*What you have to do*.
Word for word, retype each record shown below.
________________________________________
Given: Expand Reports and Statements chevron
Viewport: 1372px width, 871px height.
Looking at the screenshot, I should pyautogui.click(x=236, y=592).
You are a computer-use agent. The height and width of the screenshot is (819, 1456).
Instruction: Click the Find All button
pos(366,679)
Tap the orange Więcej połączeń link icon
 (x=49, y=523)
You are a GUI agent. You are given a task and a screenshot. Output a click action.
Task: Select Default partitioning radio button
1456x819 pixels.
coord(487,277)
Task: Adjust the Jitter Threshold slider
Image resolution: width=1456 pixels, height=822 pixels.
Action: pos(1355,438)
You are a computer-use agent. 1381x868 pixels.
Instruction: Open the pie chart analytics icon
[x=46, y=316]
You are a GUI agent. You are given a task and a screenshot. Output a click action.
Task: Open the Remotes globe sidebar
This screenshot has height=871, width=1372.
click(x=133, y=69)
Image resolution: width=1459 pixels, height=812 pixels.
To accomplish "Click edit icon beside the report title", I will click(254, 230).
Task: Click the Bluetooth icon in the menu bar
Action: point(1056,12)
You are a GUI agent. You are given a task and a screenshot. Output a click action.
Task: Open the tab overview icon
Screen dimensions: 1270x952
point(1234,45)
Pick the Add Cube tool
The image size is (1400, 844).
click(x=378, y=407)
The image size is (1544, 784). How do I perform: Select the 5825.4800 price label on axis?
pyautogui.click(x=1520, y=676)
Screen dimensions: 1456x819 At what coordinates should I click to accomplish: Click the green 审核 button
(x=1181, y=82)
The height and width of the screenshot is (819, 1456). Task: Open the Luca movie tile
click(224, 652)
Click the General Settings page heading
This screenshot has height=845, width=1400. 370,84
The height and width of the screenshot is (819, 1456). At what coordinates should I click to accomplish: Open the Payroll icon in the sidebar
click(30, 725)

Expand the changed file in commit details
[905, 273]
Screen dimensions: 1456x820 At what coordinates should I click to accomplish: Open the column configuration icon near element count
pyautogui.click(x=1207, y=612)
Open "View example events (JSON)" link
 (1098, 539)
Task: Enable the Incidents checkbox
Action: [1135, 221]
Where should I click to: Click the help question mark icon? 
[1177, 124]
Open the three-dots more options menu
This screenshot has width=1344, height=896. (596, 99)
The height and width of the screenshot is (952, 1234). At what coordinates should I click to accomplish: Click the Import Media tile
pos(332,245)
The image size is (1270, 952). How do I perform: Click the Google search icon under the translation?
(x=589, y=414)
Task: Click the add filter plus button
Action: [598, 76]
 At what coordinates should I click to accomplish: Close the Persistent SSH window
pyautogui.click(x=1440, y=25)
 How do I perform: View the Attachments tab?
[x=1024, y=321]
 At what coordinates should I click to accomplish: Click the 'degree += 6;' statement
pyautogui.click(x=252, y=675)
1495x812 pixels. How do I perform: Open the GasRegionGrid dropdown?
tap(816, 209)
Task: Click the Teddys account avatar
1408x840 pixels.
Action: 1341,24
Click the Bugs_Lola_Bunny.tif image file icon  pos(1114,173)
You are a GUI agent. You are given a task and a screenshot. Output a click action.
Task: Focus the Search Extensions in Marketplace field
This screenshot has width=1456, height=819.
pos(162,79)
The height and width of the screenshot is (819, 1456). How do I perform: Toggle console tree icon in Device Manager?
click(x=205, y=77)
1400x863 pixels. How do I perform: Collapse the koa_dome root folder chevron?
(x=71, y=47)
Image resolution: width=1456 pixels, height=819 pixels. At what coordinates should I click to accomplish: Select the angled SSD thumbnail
________________________________________
*Your solution*.
Given: Expand Reports and Statements chevron
Viewport: 1372px width, 871px height.
Looking at the screenshot, I should pyautogui.click(x=236, y=592).
You are a computer-use agent. The height and width of the screenshot is (819, 1456).
Instruction: Click the Find All button
pos(366,679)
Tap the orange Więcej połączeń link icon
 (x=49, y=523)
You are a GUI agent. You are given a task and a screenshot. Output a click action.
Task: Select Default partitioning radio button
1456x819 pixels.
coord(487,277)
Task: Adjust the Jitter Threshold slider
Image resolution: width=1456 pixels, height=822 pixels.
Action: pos(1355,438)
You are a computer-use agent. 1381x868 pixels.
Instruction: Open the pie chart analytics icon
[x=46, y=316]
You are a GUI agent. You are given a task and a screenshot. Output a click action.
Task: Open the Remotes globe sidebar
This screenshot has height=871, width=1372.
click(x=133, y=69)
Image resolution: width=1459 pixels, height=812 pixels.
To accomplish "Click edit icon beside the report title", I will click(254, 230).
Task: Click the Bluetooth icon in the menu bar
Action: point(1056,12)
You are a GUI agent. You are given a task and a screenshot. Output a click action.
Task: Open the tab overview icon
Screen dimensions: 1270x952
point(1234,45)
Pick the Add Cube tool
The image size is (1400, 844).
click(x=378, y=407)
The image size is (1544, 784). How do I perform: Select the 5825.4800 price label on axis?
pyautogui.click(x=1520, y=676)
Screen dimensions: 1456x819 At what coordinates should I click to accomplish: Click the green 审核 button
(x=1181, y=82)
The height and width of the screenshot is (819, 1456). Task: Open the Luca movie tile
click(224, 652)
Click the General Settings page heading
This screenshot has height=845, width=1400. 370,84
The height and width of the screenshot is (819, 1456). At what coordinates should I click to accomplish: Open the Payroll icon in the sidebar
click(30, 725)

Expand the changed file in commit details
[905, 273]
Screen dimensions: 1456x820 At what coordinates should I click to accomplish: Open the column configuration icon near element count
pyautogui.click(x=1207, y=612)
Open "View example events (JSON)" link
 (1098, 539)
Task: Enable the Incidents checkbox
Action: [1135, 221]
Where should I click to: Click the help question mark icon? 
[1177, 124]
Open the three-dots more options menu
This screenshot has width=1344, height=896. (596, 99)
The height and width of the screenshot is (952, 1234). At what coordinates should I click to accomplish: Click the Import Media tile
pos(332,245)
The image size is (1270, 952). How do I perform: Click the Google search icon under the translation?
(x=589, y=414)
Task: Click the add filter plus button
Action: [598, 76]
 At what coordinates should I click to accomplish: Close the Persistent SSH window
pyautogui.click(x=1440, y=25)
 How do I perform: View the Attachments tab?
[x=1024, y=321]
 At what coordinates should I click to accomplish: Click the 'degree += 6;' statement
pyautogui.click(x=252, y=675)
1495x812 pixels. How do I perform: Open the GasRegionGrid dropdown?
tap(816, 209)
Task: Click the Teddys account avatar
1408x840 pixels.
Action: 1341,24
Click the Bugs_Lola_Bunny.tif image file icon  pos(1114,173)
You are a GUI agent. You are given a task and a screenshot. Output a click action.
Task: Focus the Search Extensions in Marketplace field
This screenshot has width=1456, height=819.
pos(162,79)
The height and width of the screenshot is (819, 1456). How do I perform: Toggle console tree icon in Device Manager?
click(x=205, y=77)
1400x863 pixels. How do I perform: Collapse the koa_dome root folder chevron?
(x=71, y=47)
Image resolution: width=1456 pixels, height=819 pixels. At what coordinates should I click to accomplish: Select the angled SSD thumbnail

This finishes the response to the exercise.